For example, if a model outputs 1024 dimensions, users could define a mapping like this:

PUT my-index
{
  "mappings": {
    "properties": {
      "emb_short": {
        "type": "dense_vector",
         // using the first 384 dimensions
        "dims": 384,
        "copy_to": "emb_full" 
      },
      "emb_full" : {
        "type" : "dense_vector",
        "dims": 1024,
        "index_options": {
          "type": "int8_hnsw"
        }
      }
    }
  }
}

Then at query time, the emb_short field can be used for approximate nearest neighbour search through the HNSW index and rescore the results using the emb_full field to increase the recall.

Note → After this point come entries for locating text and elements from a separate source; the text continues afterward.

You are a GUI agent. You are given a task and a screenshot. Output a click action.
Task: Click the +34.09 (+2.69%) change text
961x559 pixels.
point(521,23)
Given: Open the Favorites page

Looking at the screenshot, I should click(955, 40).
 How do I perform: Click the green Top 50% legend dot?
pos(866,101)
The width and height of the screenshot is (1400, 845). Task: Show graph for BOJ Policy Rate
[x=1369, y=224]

The downside is that it would now be impossible to determine if the number of dimensions was misconfigured for the emb_short field in this example. However we could continue to throw an error if the input vector has less dimensions that the value configured in the mapping.

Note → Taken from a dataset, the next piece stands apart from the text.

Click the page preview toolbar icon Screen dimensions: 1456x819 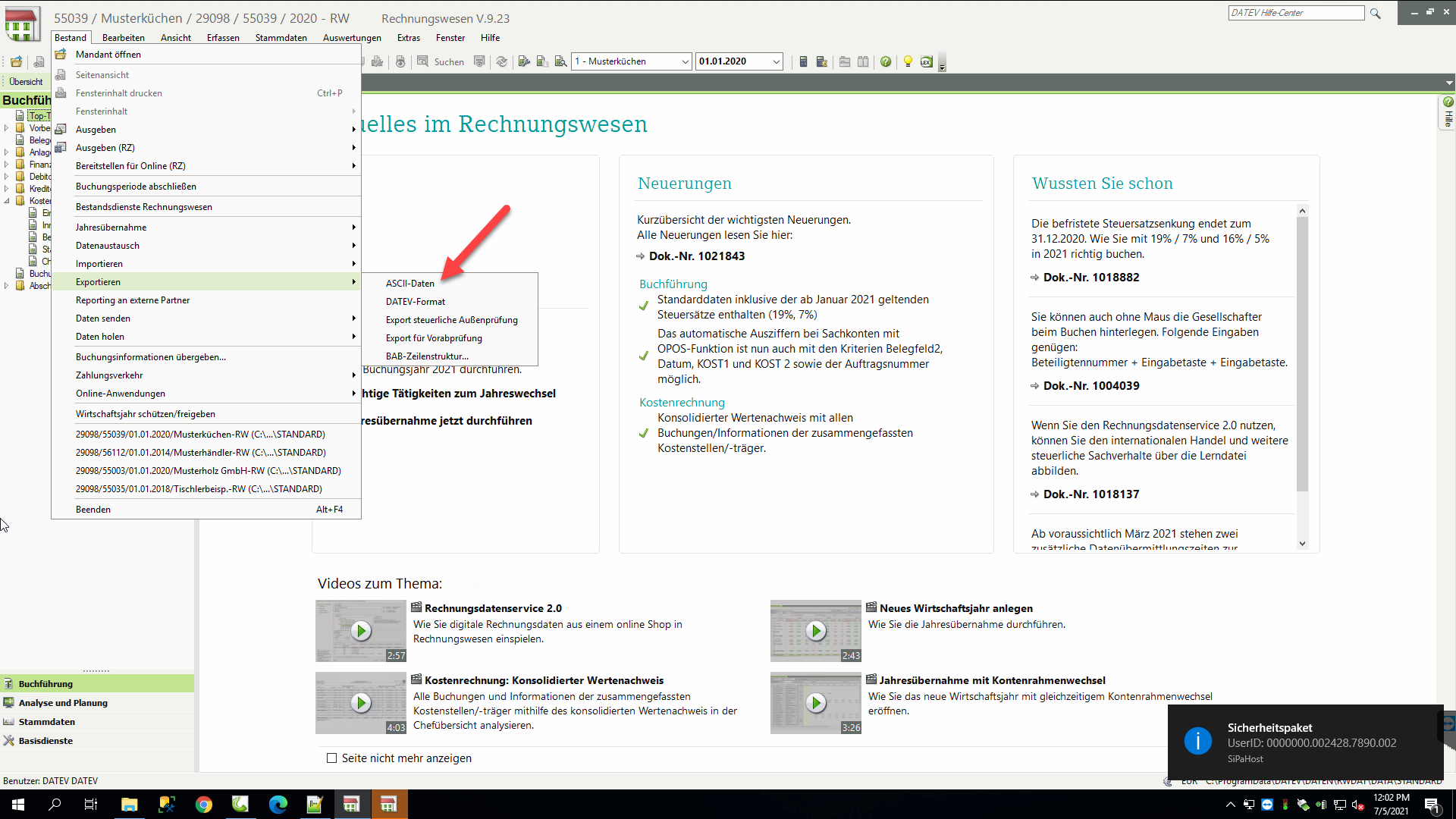point(400,62)
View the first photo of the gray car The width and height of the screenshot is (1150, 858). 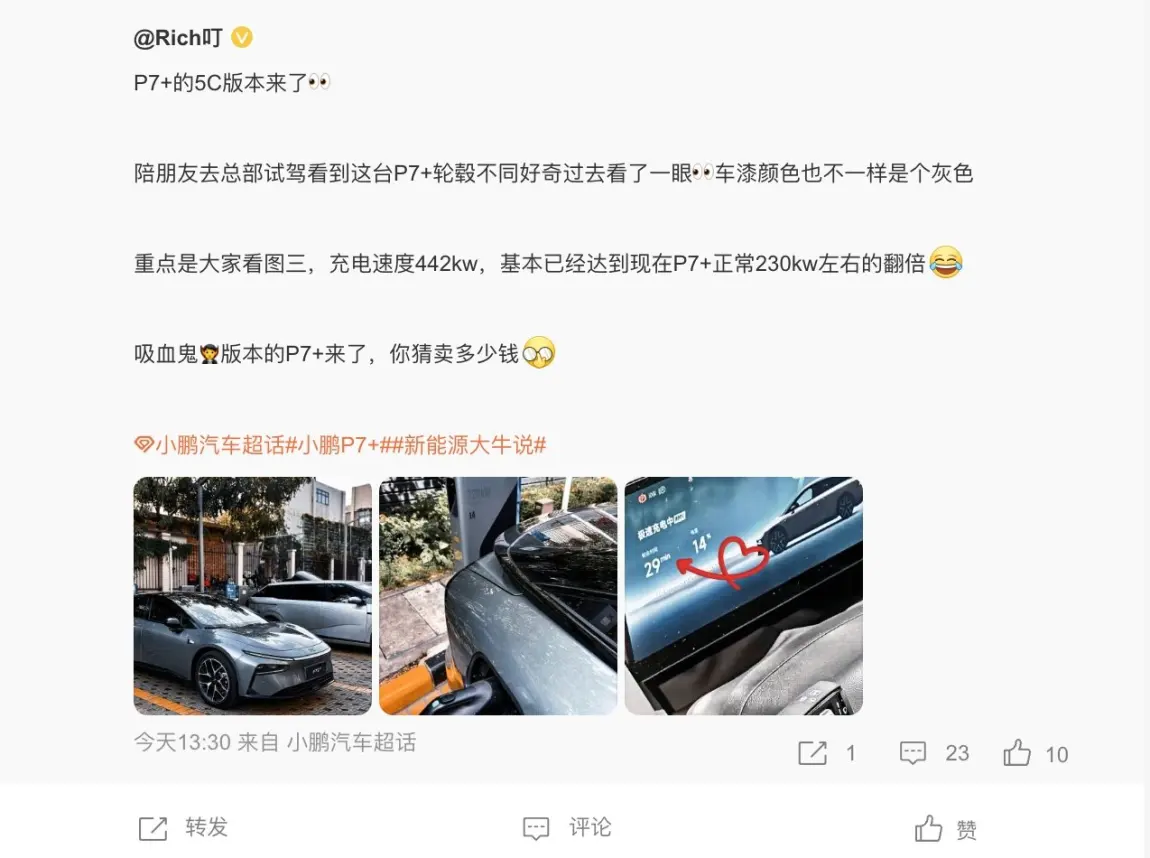coord(252,595)
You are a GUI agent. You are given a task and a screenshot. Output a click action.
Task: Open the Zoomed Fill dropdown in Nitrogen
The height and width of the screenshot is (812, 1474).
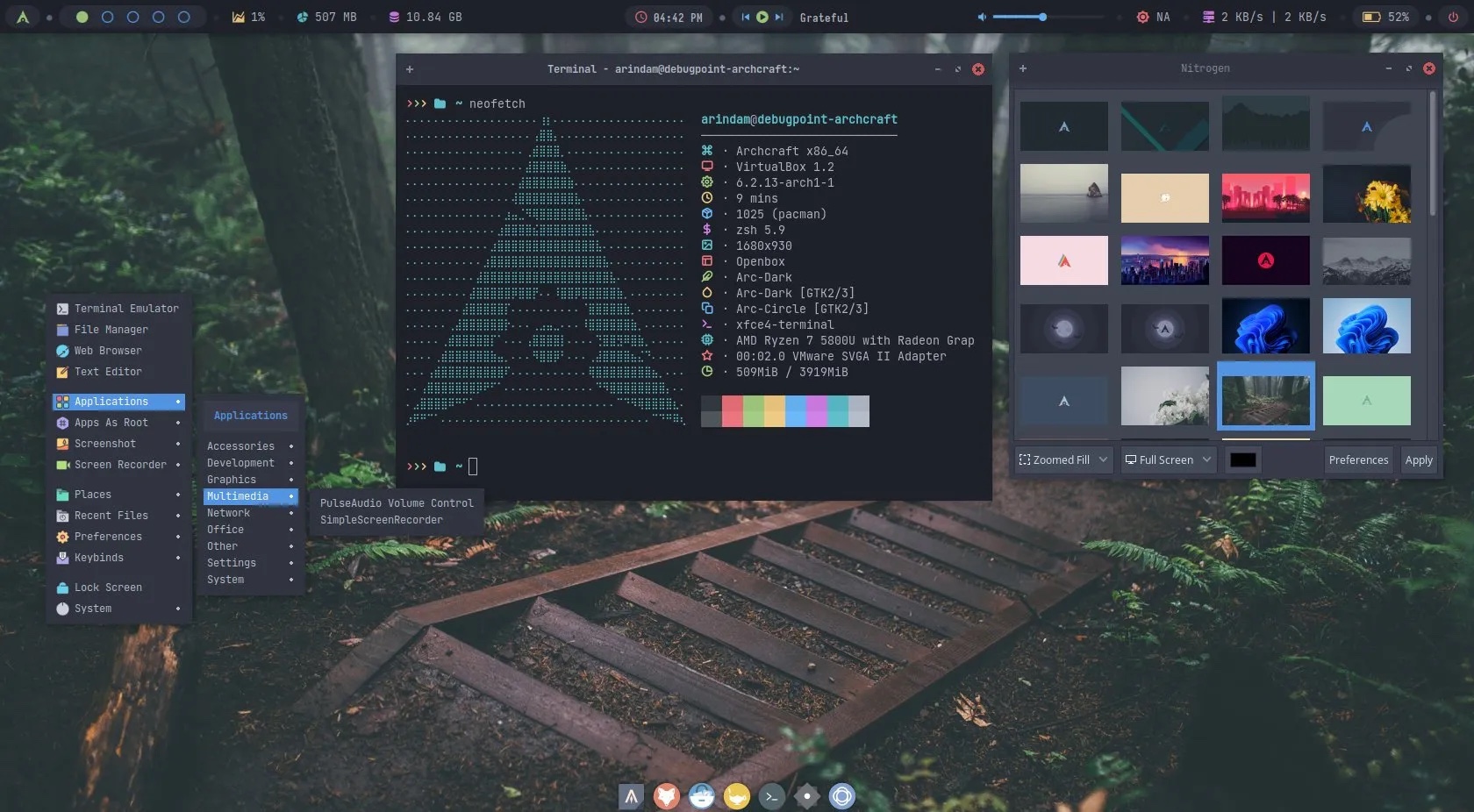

At query time, the emb_full field can be used for approximate nearest neighbor search through the HNSW index, and the results can be rescored using the emb_full field to improve recall.

The potential downside is that it would no longer be possible to detect if the number of dimensions was misconfigured for the emb_short field in this scenario. However, we could still throw an error if the input vector has fewer dimensions than the value configured in the mapping.

elasticsearchmachine commented 1 month ago

Pinging @elastic/es-search-relevance (Team:Search Relevance)

benwtrent commented 1 month ago

@jimczi something else to help with this would be:

The idea behind "slice" is that Matryoshka Embeddings would be interesting to use in the following manner:

PUT my-index
{
  "mappings": {
    "properties": {
      "emb_head": {
         "type": "dense_vector",
         "slice": {"from": 0, "to": 384}
         "fields": {
            "emb_tail": {
               "type": "dense_vector",
               "slice": {"from": 384, "to": 1024},
               "index": false
            }
         }
      }
    }
  }
}

Since dot-product values can just be summed, you end up with:

POST my-index/_search
{
  "query": {"knn": "emb_head", "query_vector": [...]},
   "rescore" : {
      "window_size" : 50,
      "query" : {
         "rescore_query" : {
            "script_score": {"query" : {"match_all": {}},
              "script": {
                "source": """
                  double value = dotProduct(params.query_vector, 'emb_head.emb_tail');
                  return sigmoid(1, Math.E, -value); 
                """,
                "params": {
                  "query_vector": [...]
                }
              }
            }
         },
         "query_weight" : 1.0,
         "rescore_query_weight" : 1.0,
         "score_mode": "sum"
      }
   }
}

So, you have the whole vector in _source just once, and do a knn query over the first piece and just sum it with the tail since doc-product is just the summation of dimensional products

jimczi commented 1 month ago

Multi-field dense vectors seems like a much better fit for this use case, @benwtrent! We should definitely add the support if we allow dimension shrinking/slicing. I like the slice idea too, that's more flexible at the expense of a new parameter in the mapping.